The problem ▸ Repeat the stretch of entries below from the line with "The width and" through the line with "Click the Configuration". Include both ends and add nothing.

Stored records
——

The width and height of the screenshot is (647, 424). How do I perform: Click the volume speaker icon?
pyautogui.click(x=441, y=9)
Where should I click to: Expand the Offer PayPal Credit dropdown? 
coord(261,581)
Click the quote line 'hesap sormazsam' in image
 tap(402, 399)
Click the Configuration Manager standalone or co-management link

——

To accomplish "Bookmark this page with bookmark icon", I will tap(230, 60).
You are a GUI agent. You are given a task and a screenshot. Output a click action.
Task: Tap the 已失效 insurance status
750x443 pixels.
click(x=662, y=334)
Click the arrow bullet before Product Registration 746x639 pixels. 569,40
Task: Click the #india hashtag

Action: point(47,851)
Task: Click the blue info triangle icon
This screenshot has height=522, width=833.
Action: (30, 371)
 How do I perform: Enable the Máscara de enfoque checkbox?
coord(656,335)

——

Result of the exercise ▸
The width and height of the screenshot is (647, 424). How do I perform: Click the volume speaker icon?
pyautogui.click(x=441, y=9)
Where should I click to: Expand the Offer PayPal Credit dropdown? 
coord(261,581)
Click the quote line 'hesap sormazsam' in image
 tap(402, 399)
Click the Configuration Manager standalone or co-management link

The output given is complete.